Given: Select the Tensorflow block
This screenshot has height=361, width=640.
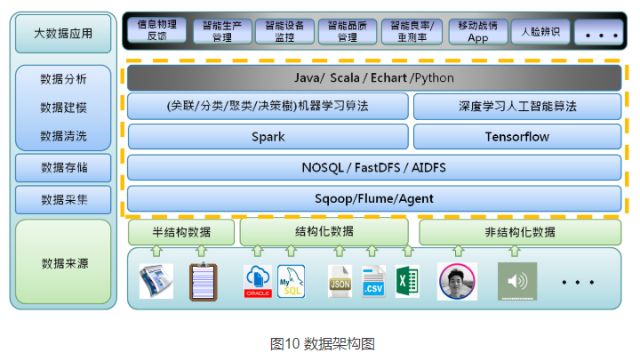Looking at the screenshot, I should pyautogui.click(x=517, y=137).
---
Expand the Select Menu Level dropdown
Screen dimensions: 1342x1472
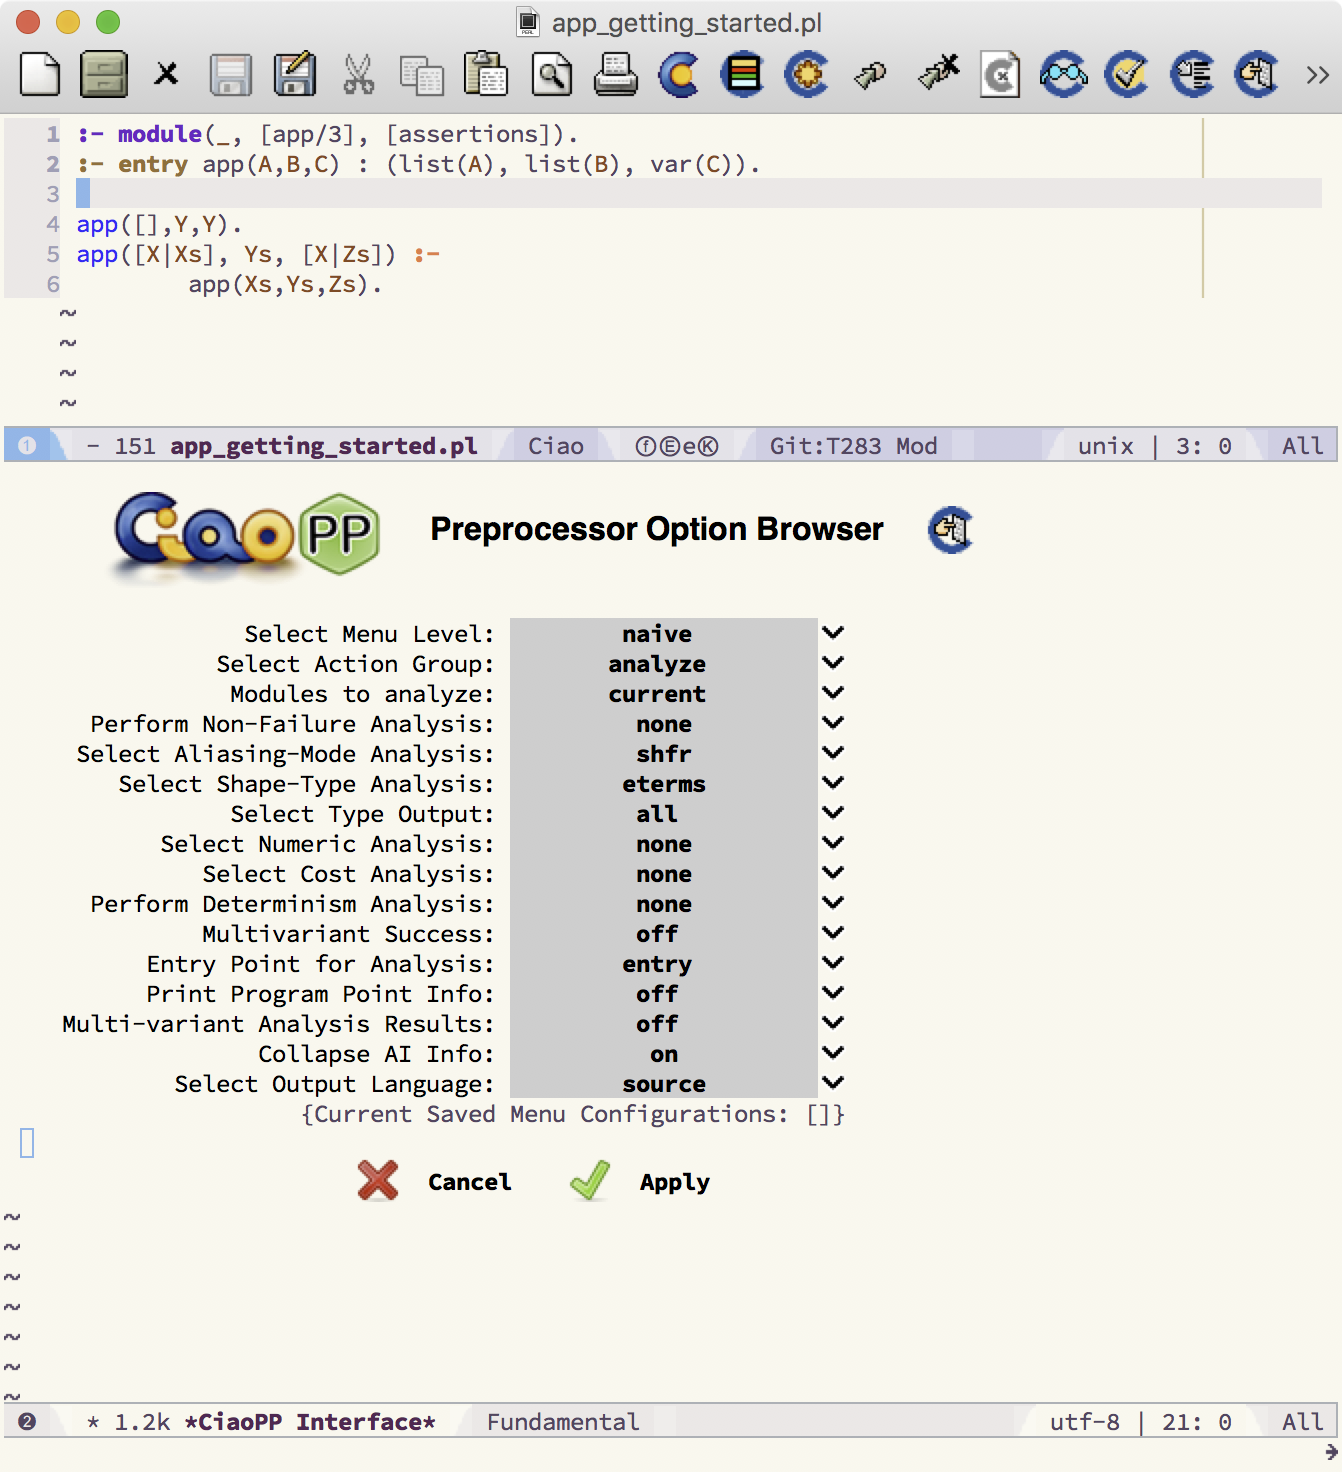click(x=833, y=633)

PROBLEM TO SOLVE: Each line in the records above that contains the word "Select" must be copied.

EXERCISE RESPONSE:
Given: Select the Tensorflow block
Expand the Select Menu Level dropdown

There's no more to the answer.